2 points par princox 2026-03-25 | Aucun commentaire pour le moment. | Partager sur WhatsApp

La FCC, la Commission fédérale des communications des États-Unis, a de fait interdit totalement l’importation et la vente de nouveaux modèles de routeurs grand public fabriqués à l’étranger, au nom de la sécurité nationale. Cette mesure fait suite à la conclusion d’un groupe de coordination interministériel piloté par la Maison-Blanche selon laquelle les routeurs produits à l’étranger présentent un risque inacceptable pour la sécurité nationale et la sûreté des citoyens américains.

La FCC affirme que les routeurs fabriqués à l’étranger créent des vulnérabilités dans la chaîne d’approvisionnement, menaçant les infrastructures critiques et la défense, et qu’ils ont été exploités par des hackers malveillants pour attaquer des foyers américains, perturber les réseaux et faciliter la cybercriminalité ainsi que la surveillance. Elle cite notamment des cas où des routeurs produits à l’étranger auraient été utilisés dans des cyberattaques menées par les groupes de piratage soutenus par le gouvernement chinois Volt Typhoon, Salt Typhoon et Flax Typhoon.

La plupart des grandes marques de routeurs, dont Netgear, Linksys, Asus, D Link et TP Link, fabriquent leur matériel à l’étranger, et il n’existe actuellement pratiquement plus de grands routeurs grand public fabriqués sur le sol américain.
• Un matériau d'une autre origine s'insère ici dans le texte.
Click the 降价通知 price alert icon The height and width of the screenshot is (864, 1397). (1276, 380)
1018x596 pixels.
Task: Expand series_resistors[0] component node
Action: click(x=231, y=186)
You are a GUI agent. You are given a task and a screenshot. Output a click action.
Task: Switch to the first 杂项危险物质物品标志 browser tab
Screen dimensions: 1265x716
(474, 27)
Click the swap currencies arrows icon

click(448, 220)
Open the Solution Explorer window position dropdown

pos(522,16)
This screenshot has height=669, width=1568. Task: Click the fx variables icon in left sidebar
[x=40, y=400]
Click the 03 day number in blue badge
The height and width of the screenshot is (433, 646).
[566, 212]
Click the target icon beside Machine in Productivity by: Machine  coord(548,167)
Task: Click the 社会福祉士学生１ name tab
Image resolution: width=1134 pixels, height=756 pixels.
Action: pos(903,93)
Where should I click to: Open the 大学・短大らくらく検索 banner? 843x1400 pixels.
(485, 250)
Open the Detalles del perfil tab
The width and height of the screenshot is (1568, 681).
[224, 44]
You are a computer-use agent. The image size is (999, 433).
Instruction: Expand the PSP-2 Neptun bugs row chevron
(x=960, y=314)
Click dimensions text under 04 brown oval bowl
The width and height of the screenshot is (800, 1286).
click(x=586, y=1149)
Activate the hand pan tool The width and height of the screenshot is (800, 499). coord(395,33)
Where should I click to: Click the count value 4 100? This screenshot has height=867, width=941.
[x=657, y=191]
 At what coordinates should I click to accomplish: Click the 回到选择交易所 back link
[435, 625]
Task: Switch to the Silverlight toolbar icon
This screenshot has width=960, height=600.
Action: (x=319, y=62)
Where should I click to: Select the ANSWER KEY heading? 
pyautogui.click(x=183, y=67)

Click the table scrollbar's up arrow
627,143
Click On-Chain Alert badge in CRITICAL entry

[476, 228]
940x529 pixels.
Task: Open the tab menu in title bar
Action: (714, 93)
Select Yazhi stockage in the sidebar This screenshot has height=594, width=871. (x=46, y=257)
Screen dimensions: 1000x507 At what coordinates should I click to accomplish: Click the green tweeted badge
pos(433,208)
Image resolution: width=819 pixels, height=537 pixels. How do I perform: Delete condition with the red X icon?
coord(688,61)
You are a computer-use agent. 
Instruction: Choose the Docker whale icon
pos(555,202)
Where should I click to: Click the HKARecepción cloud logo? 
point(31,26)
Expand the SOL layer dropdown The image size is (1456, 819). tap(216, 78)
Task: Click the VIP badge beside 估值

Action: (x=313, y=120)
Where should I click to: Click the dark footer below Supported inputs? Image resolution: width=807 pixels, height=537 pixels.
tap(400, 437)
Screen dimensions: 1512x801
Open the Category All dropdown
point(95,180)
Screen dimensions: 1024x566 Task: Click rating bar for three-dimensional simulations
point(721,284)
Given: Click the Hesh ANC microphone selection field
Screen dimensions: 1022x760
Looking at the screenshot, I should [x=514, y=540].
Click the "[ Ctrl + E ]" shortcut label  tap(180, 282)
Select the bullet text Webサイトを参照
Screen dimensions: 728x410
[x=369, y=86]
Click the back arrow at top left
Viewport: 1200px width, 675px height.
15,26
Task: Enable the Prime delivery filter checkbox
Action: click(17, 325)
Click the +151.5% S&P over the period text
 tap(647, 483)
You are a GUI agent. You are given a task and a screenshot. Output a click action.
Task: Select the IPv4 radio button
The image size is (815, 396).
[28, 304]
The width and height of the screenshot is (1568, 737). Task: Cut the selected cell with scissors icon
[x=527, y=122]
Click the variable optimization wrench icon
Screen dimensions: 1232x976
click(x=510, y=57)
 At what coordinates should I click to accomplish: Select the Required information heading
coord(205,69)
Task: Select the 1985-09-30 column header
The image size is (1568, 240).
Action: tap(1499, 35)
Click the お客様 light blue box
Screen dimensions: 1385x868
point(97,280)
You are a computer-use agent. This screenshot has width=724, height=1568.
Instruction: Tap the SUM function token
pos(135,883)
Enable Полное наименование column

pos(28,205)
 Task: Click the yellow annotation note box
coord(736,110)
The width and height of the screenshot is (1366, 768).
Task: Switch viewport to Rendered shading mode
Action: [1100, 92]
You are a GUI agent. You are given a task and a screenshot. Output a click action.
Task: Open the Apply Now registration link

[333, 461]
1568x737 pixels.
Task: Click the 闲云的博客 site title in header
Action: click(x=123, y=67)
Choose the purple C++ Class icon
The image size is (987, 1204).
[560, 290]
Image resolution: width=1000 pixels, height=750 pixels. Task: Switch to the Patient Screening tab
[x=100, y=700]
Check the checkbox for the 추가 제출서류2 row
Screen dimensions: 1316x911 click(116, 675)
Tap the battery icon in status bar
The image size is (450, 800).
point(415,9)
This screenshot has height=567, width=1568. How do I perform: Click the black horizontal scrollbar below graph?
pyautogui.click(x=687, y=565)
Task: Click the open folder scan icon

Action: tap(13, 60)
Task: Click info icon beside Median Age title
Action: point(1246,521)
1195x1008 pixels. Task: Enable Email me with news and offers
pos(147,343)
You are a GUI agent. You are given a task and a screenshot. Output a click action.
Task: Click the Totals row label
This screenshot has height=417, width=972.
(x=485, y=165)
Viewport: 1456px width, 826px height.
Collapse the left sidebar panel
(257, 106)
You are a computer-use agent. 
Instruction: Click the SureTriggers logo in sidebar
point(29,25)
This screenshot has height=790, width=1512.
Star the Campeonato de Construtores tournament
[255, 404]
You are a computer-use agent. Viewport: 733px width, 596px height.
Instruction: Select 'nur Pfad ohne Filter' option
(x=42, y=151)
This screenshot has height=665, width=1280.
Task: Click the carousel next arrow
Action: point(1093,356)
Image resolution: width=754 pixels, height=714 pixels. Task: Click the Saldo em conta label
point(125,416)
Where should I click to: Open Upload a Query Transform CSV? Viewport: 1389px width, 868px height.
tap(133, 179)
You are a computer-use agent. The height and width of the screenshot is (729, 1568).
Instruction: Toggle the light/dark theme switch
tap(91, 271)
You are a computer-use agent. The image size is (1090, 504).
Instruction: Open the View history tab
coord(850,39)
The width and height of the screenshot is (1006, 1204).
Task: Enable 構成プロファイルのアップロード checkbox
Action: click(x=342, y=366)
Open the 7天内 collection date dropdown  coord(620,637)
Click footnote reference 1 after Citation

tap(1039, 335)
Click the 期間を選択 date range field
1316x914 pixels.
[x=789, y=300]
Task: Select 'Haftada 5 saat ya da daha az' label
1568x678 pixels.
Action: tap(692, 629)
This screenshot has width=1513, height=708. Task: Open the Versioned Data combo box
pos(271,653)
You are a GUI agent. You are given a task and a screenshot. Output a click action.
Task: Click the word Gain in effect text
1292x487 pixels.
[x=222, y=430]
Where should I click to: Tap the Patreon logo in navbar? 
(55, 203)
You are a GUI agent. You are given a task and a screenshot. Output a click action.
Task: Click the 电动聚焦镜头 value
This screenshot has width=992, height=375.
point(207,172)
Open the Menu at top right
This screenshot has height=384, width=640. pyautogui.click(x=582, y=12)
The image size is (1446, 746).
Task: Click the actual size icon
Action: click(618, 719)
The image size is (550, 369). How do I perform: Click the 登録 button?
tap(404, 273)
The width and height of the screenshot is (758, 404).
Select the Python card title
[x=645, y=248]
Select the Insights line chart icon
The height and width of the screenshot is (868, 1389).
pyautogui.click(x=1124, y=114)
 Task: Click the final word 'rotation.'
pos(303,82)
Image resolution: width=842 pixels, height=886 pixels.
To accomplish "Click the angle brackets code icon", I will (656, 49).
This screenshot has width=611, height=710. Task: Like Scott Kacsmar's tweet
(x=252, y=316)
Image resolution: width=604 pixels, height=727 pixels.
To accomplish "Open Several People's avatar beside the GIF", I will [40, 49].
La FCC interprète en outre largement la notion de production, en y incluant non seulement le lieu d’assemblage physique, mais aussi celui de la conception et du développement ; même une entreprise américaine pourrait donc être concernée si des étapes clés du processus sont réalisées à l’étranger.

Cette interdiction ne s’applique toutefois pas aux modèles déjà certifiés par la FCC, et les routeurs déjà achetés peuvent continuer à être utilisés sans problème. Pour les nouveaux modèles, des exceptions pourront être accordées en cas d’obtention d’une approbation conditionnelle (Conditional Approval) du département de la Défense (DoD) ou du département de la Sécurité intérieure (DHS).

La mesure suscite aussi des critiques. Bien que Salt Typhoon soit un groupe d’origine chinoise, certains de ses cas d’exploitation ont visé des vulnérabilités de routeurs du fabricant américain Cisco, et la FCC n’a pas apporté de preuves montrant que les routeurs fabriqués aux États-Unis seraient plus sûrs que ceux produits à l’étranger. Certains estiment également qu’une véritable politique de sécurité devrait imposer, indépendamment du pays d’origine, des audits logiciels et une certification obligatoire des correctifs pour tous les appareils.

L’entreprise la plus surveillée dans cette affaire est TP Link, fondée en Chine et aujourd’hui basée à Irvine, en Californie, qui fait déjà l’objet d’une enquête de sécurité nationale menée par l’administration Trump. À l’inverse, Netgear a vu son action bondir jusqu’à 16,7 % dans les échanges après clôture après l’annonce de l’interdiction.